誰もが持つ人間の欠陥に付き合える主人公の素晴らしさ
西尾維新さんの作品は言葉遊びによるコメディの感じが強いけれど、これは少し違う!
西尾維新さんの作品の一番の笑いどころは言葉遊びだと思っていますが、本作はその笑いどころが少な目ですね。決して笑えない訳ではありませんが、主人公が監禁されているという状況下で笑うに笑えないと言った感じです。作中のほとんどが監禁シーンですが、小学生による行動であるため所々に隙があり、そこが序盤はかわいらしさとし見えて好きです。しかし少女の不十分である内面が見えてくると全体的に不気味な印象の一作になりました。少女自身や少女の家庭環境の抱える欠陥を描くこの作品は西尾維新さんの特色を活かした、今の社会の歪さを表した問題提起の作品ともいえると思います。
少女の欠陥は誰もが持つもの。
少女は行動の順位づけを至上としていて、友人の死を目の当たりにしてもそれは揺らぎません。ここまでに至ると現実では日常生活に支障をきたしますが、軽度の人なら多くいることでしょう。少女自身の異常さに周囲がついて行けなくなり、少女が孤立してしまうのは自明のように思います。
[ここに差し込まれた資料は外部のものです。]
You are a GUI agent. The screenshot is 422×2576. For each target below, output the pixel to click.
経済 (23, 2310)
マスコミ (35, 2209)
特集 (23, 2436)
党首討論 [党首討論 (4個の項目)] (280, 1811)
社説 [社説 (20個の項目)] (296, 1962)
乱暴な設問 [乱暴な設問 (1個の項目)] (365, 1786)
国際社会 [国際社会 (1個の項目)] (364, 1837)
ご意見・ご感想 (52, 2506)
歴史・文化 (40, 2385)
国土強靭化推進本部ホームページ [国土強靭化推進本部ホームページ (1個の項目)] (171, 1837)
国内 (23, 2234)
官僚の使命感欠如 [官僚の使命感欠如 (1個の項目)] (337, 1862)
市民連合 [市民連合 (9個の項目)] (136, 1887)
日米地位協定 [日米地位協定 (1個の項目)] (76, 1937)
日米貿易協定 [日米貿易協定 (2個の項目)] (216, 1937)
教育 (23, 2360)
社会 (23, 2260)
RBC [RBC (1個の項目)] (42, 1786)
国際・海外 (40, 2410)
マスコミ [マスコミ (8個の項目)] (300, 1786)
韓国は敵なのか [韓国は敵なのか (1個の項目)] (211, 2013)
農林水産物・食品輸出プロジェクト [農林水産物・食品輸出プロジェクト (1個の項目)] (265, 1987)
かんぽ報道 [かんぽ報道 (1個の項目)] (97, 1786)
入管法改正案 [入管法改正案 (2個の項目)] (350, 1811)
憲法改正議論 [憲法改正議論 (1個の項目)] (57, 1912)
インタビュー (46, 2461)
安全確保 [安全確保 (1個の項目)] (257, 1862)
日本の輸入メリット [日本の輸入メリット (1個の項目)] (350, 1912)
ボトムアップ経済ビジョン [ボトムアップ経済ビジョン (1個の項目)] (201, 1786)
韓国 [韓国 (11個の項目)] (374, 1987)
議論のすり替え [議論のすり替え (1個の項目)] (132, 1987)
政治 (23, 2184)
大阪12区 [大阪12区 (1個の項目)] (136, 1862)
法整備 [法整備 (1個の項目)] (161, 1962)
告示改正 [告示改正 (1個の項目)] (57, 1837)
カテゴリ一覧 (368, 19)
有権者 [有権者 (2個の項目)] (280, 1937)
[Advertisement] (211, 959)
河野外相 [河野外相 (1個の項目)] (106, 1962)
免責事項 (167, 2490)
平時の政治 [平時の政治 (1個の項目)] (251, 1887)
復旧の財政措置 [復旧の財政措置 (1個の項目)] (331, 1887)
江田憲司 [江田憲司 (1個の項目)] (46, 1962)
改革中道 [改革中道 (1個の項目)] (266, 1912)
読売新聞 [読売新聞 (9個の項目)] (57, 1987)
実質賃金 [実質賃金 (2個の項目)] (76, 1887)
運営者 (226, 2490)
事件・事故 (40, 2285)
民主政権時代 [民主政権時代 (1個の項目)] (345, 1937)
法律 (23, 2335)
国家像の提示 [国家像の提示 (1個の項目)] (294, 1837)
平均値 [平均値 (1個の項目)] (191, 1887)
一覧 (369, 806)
素晴しいのは主人公で、当初は自棄のように付き合っているのだろうと思えましたが、最終的には少女を救うに至るという感動しきりです。主人公としては少女の両親の死に様を見てしまったり、延々と監禁されたりと嫌なことばかりであったのに、少女を見捨てるという選択を最後までしないというのはそう真似できるものではありません。少女自身や少女の家族のように人は誰しも少なからず問題を抱えていますが、本作の主人公のように寄り添うだけでも力になれること、生きる希望を与えられるのだということを再認識しました。
とりあえず登場人物が少ない利点。
基本的に登場するのは少女と語り部たる主人公で、他は出てきても死んでいるかすぐに死ぬかという感じでした。よってキャラクターの多さによる混乱が発生しないので大変助かりました。それにすべての登場人物との関係性を濃く描写するというより、主人公から少女に対する感情の変化を細かく描写されているので、感情移入し難いシチュエーションながら徐々に物語に入り込み少女のことを深く考えるようになりました。主人公はかなりの楽天家で自分のことはほぼ後回しにしていますが、少女のことを気にかけていることがよく伝わりました。主人公と少女が共に過ごした時間は短いですが、エピローグで少女が主人公が監禁中に話して聞かせた物語が希望となったということを読むと、離れていた間の時間さえも二人の絆を育んだのだと思えました。またこのエピソードで離れていた間のことも想像できるほどの作中の描写が深いものだと思います。